Text provided
At the height of our deforestation rate, in the mid-19th century, a wooded site in our region would be cut about every 25 years (for a 4% (that is, 1/25, or one out of every twenty-five years) deforestation rate).  These woods that were being trimmed on the scale of decades were or had been cut to clear land for development, and for farmland, and to build houses (and for other lumber needs, like furniture or cabinets and what-have-you), and also for firewood, wood being the dominant energy source in the US pretty much through to the end of the 19th century, as can be seen in figure one, here; stoves also had an impact, as can be read about in “Forest Conservation and Stove Inventors: 1789-1850” [by William Hoglund, 1962]), and so it’s not like there would have been a single episode of cutting at a site as land was cleared and houses were built from those trees that were cut, and then everything then would have commenced back to growing into woods again, but deforestation was a continuous local process at that time, due to energy needs, as well. (e.g., as the use of coal increased, the cutting of wood for fuel would have decreased, thereby increasing forestation) [They were also cut for other reasons, even amidst revolution, as John Thomson Faris relates in his 1932 Old gardens in and about Philadelphia and those who made them: ‘…in 1782, the Corporation of Philadelphia ordered that all trees in the streets of the city be cut down, because “they obstructed the prospect and passage through the public streets, lanes, and alleys,…disturbed the water-courses and foot-ways by the extending and increasing of the roots.”  Then it was felt that they were apt to “extend fire and obstruct the operation of the fire engineers.”  Then, with rare humor, the additional indictment was given: “They were not affected to the government because they remained with the enemy when they had possession of the city!” ‘ …. Faris goes on to write that “Fortunately the strange law was repealed in season to save some of the trees that were the glory of the streets of the city.”]

By the late 19th century, the deforestation rate had slowed a bit, to about 2%, but that still means we’d expect stands to be at most about 50 years old at that time, in the late 19th and early 20th century, which is the time when we see the oldest portions of the lands that are now forested in Fairmount Park becoming the natural areas that we now know them as.

That is to say that Fairmount Park was still quite young, by arboreal standards, as the 20th century arrived and moved forward – the oldest parts of it were on the order of a half century old at that time (dating to roughly the mid-19th century, that is), and many large parts were still coming to the city as the 20th century rolled on (for example, like the Pennypack, whose land starts being acquired by the city in 1905, and of course the site upon which the Hermit Lane pines now stand comes to the city around this time), and so the woods of Fairmount Park that we see now, filled with enormous tulip poplars and oaks and pines, and hemlocks, too, would have been pretty young at that time, and nowhere near as full as what we see today.

(Target-pointing data)
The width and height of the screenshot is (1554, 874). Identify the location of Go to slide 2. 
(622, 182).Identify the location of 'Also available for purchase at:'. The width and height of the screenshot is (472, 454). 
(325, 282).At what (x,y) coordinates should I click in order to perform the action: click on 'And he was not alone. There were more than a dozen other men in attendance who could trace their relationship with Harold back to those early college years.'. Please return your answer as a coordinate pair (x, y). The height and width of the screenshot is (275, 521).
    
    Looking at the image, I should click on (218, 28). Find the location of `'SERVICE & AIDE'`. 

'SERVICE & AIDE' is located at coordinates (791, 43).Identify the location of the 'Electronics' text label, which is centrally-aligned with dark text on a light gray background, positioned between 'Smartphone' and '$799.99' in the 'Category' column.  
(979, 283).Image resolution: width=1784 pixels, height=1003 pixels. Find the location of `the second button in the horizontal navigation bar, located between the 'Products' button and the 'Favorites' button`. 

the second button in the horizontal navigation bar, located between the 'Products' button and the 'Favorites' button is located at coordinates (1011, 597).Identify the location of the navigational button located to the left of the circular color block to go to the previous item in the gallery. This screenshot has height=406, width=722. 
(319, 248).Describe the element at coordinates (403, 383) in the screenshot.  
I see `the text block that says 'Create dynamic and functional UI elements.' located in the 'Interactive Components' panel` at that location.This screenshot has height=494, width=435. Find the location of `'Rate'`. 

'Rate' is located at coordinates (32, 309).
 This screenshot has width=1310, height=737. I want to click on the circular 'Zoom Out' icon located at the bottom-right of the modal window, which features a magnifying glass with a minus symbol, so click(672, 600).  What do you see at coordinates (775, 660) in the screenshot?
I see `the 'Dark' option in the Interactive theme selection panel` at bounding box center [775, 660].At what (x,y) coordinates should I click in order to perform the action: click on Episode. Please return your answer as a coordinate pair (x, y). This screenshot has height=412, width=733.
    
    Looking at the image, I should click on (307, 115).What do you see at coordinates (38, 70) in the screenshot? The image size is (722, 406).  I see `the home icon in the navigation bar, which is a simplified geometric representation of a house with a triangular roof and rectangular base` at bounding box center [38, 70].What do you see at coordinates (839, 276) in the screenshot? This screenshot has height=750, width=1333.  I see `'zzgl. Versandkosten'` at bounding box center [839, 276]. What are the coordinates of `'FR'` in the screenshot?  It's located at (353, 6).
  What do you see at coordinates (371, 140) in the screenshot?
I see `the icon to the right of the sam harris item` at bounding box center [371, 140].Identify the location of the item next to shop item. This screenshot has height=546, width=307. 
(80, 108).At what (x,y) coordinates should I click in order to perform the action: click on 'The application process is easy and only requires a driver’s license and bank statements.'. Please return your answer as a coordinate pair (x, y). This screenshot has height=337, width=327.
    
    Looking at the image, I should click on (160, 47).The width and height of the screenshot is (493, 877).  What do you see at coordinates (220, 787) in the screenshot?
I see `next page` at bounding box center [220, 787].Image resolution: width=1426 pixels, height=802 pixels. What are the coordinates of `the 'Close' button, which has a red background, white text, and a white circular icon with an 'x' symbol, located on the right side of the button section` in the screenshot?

Given task A
List every kind of tree the passage on Fairmount Park's woods names as filling those woods today.
Given task B
Using the passage on Fairmount Park's woods, say whether each statement agrees with it. Answer yes or no, and quote the deciding words. (i) By the late 19th century the deforestation rate had fallen to about 2%. (ii) The city began acquiring the Pennypack land in 1925. (iii) The 1782 order to cut down Philadelphia's street trees was never repealed.
The lines above are not needed for anything here.

Worked answer A
Tulip poplars, oaks, pines and hemlocks.

Worked answer B
(i) Yes: "the deforestation rate had slowed a bit, to about 2%"
(ii) No: "whose land starts being acquired by the city in 1905"
(iii) No: "Fortunately the strange law was repealed in season to save some of the trees"